A scene from "Paranormal Activity 3." (Paramount )
"Paranormal Activity 3," the latest installment in the low-budget horror franchise, is far and away the sharpest, most wildly aware film in the series.
Directors Henry Joost and Ariel Schulman, known for their controversial Sundance film "Catfish," are working from the same essential bones as the previous two "Paranormal" movies — a family suspects a threatening, supernatural presence has invaded their home, and so they begin to videotape themselves around the clock in hopes of capturing proof. But there is a fresh, active energy here largely missing from the rather lumbering maneuvers of the earlier "found footage" fright flicks.

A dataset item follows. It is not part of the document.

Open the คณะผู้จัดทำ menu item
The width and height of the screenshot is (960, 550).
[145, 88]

The "Paranormal" trilogy centers on two sisters who seem to be cursed by some sort of demon. The first film focused on one adult sister and the second on the other, so for this third film (written by Christopher Landon, also a screenwriter on "Paranormal Activity 2") the story goes back to the time when the siblings were children and answers some of the questions that have hovered over the series. (Namely, why them?)
With the majority of the action set in 1988, "Paranormal Activity 3" is supposedly sourced from videotape footage found relatively recently. Though the filmmakers have lots of fun with '80s aesthetics and artifacts — a Teddy Ruxpin doll is mined for queasy laughs — they don't go quite so far as to make the image look degraded like an old VHS tape as in Harmony Korine's art-horror outing "Trash Humpers."

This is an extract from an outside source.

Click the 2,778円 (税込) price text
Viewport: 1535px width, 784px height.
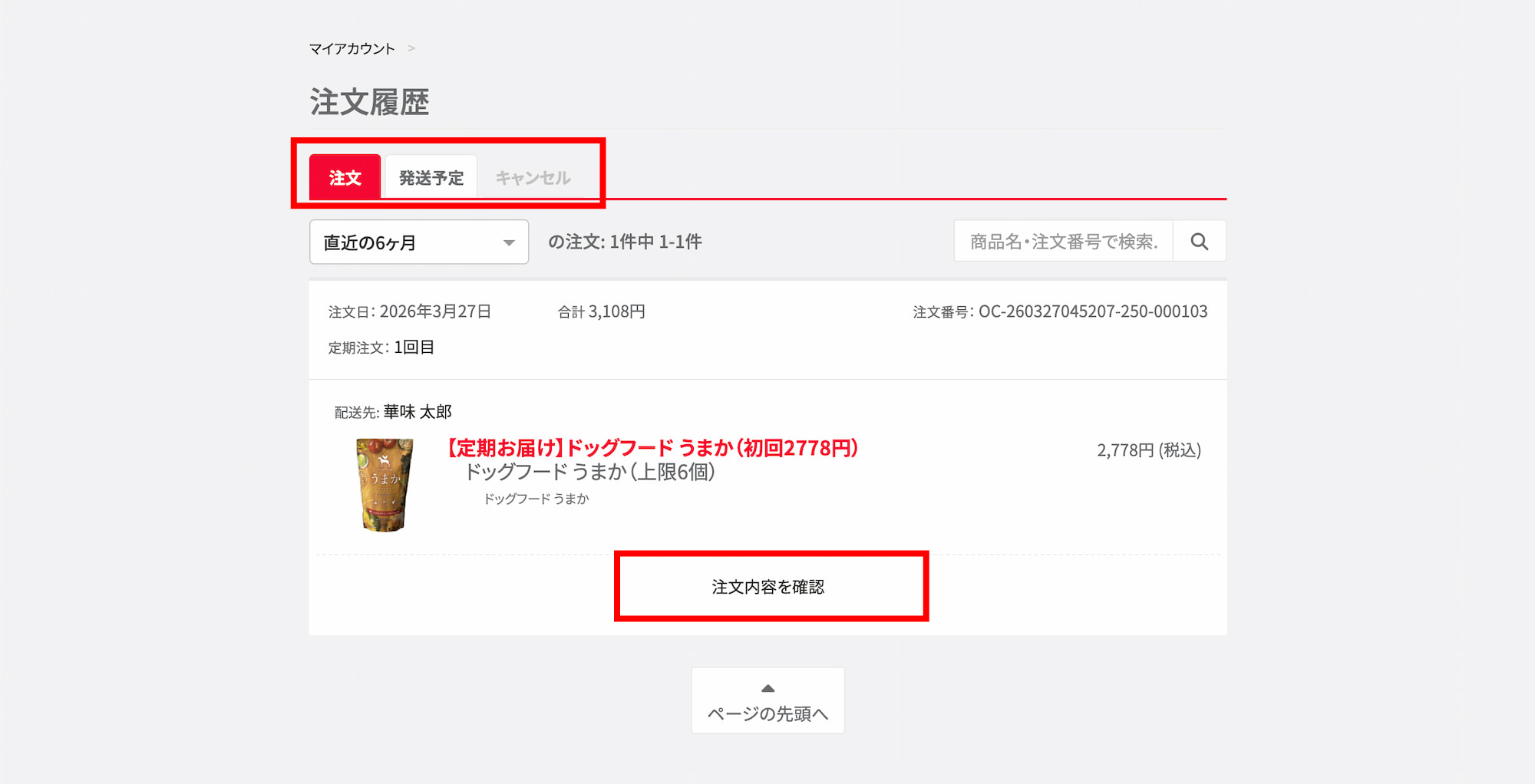coord(1148,450)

Throughout, though, there is a newfound wit and invention. The blocking used to get characters (and scares) in and out of shots feels lively and fun, making the jolts hit harder and the thrills giddier.

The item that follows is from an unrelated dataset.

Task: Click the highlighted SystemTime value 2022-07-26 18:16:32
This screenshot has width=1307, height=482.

Rather than the tight confinement of the previous two installments in the "Paranormal Activity" series — which were easier to talk about as products of a marketing phenomenon than as actual films because there frankly wasn't much to them — this one feels downright expansive, with secondary characters (a co-worker friend, a baby sitter, the girls' grandmother) and a change of location for the finale.
All of this proves that Joost and Schulman are real filmmakers and not just stunt artists, more convincing at making a plainly fictional film that purports to be reality than a documentary of shaky authenticity.
Though some of the core problems of logic and framing of the "Paranormal" franchise remain — who is controlling the footage during the signature fast-forwarding sections, making the edits or, this time around, loading that tape into a VCR? — with "Paranormal Activity 3" directors Joost and Schulman have conjured a hipster horror picture that should nevertheless satisfy fans still hungry for more.